Supplied passage below:

Follow Us:

Congress’ challenges post-Pulwama

While the BJP, which was lagging behind initially, has moved in quickly to stitch alliances, the Congress is dithering still.

Kalyani Shankar | New Delhi |

The Congress is facing new challenges in the post Pulwama political scenario. It had planned for a poll theme to focus on the failures of the Modi government but Pulwama and Balakot have forced the party to recalibrate its strategy to meet new challenges. While till recently Prime Minister Narendra Modi was on the back foot for his inability to deliver all that he had promised in 2014, the post Pulwama scene has changed all that. Modi has benefitted immensely with the country seeing him as a decisive and strong leader.

The first thing that has gone awry for the Congress is its poll strategy. The BJP quickly snatched the opportunity and has now made its muscular security policy the main poll theme. The Congress realises that the scenario emerging from the Pulwama terror attack has tremendous potential to alter the electoral narrative ahead of the Lok Sabha polls. The party had been planning to raise important issues like jobs, agrarian crisis, demonetisation and GST, but the terror strike has pushed them all aside. The biggest challenge before the party is how to bring back the real issues like jobs etc. to the forefront so that people can evaluate the performance of the government.

Though after the Pulwama attack, the Congress had looked unsure about its electoral strategy, after the Congress Working Committee meeting this week in Ahmedabad, the party has finally decided its strategy. Now the Congress has zeroed in on the twin planks of jobs and unemployment as its main focus.

The second challenge is the alliances. Though electoral victories in December in the three Hindi heartland states – Rajasthan, Madhya Pradesh and Chattisgarh – had brought cheer to the Congress, Lok Sabha polls are a different ball game. Arithmetic is strength and allies hold the key for success in the ensuing polls for both the UPA and NDA. This is why both coalitions are running after new allies as well as holding on to the old ones.

End of Supplied passage.
Provided information below:

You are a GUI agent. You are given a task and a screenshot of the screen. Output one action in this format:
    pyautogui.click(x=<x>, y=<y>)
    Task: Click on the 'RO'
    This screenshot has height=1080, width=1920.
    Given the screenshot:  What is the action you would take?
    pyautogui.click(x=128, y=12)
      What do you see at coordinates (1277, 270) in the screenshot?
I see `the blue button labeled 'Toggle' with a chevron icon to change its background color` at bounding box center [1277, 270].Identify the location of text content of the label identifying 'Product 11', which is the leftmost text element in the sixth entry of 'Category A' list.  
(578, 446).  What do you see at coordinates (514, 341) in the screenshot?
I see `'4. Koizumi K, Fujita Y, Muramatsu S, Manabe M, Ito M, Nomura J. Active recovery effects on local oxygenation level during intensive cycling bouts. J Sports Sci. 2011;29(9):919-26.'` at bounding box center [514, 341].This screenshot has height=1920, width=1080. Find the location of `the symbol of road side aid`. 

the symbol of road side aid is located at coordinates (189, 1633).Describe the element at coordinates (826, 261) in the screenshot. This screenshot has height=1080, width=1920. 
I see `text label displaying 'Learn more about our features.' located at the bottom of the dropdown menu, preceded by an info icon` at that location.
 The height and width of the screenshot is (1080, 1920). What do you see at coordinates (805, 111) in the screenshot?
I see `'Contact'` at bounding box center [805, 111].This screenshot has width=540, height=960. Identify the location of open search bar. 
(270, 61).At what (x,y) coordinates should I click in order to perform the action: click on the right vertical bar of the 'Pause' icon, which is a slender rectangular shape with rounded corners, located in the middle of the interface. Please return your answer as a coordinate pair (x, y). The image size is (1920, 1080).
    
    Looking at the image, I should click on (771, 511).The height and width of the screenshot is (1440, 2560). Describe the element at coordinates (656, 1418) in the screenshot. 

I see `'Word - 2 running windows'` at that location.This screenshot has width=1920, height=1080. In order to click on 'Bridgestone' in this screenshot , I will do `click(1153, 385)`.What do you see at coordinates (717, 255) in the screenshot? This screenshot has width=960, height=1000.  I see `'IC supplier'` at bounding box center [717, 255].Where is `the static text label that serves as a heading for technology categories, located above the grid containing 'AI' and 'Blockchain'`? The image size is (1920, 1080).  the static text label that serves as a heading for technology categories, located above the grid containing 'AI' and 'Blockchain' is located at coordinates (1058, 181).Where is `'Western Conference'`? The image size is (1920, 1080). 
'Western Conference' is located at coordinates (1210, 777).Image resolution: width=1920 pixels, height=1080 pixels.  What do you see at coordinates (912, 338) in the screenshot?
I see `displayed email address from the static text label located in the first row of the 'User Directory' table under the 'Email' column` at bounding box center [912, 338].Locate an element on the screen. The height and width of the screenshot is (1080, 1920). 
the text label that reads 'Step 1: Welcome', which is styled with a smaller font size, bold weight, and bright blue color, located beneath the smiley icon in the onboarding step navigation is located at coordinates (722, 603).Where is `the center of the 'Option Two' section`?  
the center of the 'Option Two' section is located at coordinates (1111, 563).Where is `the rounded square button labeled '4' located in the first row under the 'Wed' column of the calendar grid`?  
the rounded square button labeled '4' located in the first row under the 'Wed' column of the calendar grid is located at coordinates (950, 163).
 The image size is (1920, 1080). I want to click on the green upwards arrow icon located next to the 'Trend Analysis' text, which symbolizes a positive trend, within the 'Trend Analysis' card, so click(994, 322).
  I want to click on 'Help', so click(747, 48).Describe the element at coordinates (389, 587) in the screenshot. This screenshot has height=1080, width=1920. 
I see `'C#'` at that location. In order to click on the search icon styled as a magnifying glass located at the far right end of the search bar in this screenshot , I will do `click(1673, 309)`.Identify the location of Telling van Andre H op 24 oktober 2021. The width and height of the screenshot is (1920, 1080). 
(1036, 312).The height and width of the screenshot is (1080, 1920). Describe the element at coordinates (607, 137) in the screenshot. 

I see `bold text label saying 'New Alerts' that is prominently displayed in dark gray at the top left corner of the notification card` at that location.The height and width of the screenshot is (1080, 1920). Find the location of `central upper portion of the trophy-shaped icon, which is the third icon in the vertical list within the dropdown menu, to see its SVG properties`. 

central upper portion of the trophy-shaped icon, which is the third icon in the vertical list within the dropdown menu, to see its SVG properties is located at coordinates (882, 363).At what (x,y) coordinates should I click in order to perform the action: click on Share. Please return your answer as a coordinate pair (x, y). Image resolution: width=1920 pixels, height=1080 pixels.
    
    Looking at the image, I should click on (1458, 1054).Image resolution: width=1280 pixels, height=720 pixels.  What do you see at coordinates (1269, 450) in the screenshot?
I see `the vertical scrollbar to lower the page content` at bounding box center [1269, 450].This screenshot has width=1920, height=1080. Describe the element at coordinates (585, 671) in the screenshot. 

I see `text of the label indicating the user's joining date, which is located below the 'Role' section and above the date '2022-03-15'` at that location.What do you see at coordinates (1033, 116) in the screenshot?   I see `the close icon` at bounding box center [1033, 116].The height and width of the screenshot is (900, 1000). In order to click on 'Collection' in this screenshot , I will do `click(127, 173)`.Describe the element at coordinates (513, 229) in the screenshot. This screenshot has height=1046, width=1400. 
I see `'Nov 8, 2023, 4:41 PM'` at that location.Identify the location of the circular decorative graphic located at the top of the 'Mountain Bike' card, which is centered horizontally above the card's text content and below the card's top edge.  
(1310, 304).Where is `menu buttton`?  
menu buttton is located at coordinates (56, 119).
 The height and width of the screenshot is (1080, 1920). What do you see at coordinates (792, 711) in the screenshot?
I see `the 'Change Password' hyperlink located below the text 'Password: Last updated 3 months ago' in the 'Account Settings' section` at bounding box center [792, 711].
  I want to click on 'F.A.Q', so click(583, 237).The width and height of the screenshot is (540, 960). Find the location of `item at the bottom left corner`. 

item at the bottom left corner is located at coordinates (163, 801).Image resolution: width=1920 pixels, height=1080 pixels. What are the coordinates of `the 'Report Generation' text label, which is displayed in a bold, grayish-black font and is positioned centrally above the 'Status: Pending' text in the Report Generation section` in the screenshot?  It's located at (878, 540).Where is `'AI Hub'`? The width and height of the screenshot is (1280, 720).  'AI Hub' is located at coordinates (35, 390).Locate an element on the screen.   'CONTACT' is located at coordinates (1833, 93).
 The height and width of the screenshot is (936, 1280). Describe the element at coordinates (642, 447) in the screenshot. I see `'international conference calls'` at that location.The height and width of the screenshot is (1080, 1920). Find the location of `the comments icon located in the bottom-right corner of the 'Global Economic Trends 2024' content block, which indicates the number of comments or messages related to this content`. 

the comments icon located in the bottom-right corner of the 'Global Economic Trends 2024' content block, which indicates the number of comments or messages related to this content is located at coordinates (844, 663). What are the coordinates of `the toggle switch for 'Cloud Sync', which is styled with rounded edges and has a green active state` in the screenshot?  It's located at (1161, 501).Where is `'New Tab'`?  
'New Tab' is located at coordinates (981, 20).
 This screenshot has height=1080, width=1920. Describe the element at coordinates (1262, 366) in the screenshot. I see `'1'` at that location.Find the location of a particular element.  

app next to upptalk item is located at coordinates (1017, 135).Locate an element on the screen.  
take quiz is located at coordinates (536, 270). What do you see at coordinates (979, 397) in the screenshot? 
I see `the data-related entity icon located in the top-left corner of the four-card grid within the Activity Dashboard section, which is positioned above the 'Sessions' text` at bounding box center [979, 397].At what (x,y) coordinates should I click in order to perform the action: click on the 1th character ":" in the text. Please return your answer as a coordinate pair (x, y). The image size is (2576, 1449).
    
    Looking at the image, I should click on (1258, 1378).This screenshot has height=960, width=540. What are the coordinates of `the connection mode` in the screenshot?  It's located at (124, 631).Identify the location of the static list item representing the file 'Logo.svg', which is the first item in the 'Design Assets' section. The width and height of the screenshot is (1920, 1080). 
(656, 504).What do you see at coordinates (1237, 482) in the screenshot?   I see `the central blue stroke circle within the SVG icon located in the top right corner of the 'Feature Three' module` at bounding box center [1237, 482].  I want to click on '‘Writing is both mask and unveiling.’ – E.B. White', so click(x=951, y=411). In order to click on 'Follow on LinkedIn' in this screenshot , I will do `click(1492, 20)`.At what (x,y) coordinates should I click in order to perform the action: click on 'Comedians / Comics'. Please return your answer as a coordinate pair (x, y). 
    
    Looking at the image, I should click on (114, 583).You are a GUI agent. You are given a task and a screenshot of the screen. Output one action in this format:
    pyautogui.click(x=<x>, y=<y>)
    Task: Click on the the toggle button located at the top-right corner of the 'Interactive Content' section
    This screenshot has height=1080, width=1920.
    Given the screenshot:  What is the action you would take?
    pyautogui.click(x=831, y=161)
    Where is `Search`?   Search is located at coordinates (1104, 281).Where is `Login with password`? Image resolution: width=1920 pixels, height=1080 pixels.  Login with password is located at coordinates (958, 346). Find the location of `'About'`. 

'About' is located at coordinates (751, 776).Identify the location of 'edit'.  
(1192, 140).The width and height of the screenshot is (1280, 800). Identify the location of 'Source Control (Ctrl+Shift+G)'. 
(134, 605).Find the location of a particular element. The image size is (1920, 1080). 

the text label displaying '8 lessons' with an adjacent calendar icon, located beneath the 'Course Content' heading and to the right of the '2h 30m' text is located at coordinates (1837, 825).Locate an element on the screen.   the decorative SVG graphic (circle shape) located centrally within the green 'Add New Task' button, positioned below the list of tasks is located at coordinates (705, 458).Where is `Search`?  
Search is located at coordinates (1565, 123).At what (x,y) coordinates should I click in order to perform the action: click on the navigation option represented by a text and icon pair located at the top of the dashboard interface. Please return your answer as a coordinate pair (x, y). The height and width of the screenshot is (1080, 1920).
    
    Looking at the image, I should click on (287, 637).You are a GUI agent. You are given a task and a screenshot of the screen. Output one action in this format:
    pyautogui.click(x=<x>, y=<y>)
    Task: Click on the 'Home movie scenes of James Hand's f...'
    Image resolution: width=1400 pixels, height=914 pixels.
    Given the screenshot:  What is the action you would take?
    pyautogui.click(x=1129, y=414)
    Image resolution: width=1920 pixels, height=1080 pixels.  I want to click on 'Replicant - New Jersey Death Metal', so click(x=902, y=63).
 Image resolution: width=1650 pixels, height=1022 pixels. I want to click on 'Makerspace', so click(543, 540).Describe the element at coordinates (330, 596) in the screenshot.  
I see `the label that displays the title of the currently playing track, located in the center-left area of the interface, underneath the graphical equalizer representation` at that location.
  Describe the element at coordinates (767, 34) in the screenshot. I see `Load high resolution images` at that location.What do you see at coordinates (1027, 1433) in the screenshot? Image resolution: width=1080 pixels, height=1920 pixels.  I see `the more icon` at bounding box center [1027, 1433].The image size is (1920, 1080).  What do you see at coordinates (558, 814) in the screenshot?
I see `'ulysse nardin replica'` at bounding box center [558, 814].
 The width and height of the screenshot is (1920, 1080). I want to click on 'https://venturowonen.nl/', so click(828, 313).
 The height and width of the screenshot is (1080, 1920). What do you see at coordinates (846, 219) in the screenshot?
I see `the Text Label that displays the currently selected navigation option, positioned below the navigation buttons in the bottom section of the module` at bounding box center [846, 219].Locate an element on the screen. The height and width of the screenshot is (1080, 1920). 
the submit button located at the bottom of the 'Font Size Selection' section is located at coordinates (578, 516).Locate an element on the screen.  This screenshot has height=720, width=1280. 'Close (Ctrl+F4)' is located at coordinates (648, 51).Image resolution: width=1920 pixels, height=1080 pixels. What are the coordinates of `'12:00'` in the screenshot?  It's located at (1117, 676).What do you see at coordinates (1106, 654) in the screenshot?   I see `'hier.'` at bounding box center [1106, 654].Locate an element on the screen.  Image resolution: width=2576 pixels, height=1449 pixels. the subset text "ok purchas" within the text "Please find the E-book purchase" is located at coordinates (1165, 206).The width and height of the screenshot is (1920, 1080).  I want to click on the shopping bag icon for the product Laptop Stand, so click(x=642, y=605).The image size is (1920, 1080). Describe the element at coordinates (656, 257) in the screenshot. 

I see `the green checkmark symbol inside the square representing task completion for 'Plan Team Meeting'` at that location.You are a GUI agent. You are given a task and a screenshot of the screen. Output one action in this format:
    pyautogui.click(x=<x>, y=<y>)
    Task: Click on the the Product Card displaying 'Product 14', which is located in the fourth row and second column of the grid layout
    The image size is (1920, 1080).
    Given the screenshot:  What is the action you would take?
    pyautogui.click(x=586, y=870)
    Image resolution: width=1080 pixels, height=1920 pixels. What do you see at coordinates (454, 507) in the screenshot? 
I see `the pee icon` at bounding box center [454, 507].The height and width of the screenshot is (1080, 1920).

End of Provided information.

■ **Task brief**: In the article on the Congress's post-Pulwama challenges, which twin planks has the party chosen as its main focus? The records bear no relation to the article.

■ **Solution for this exercise**: Jobs and unemployment.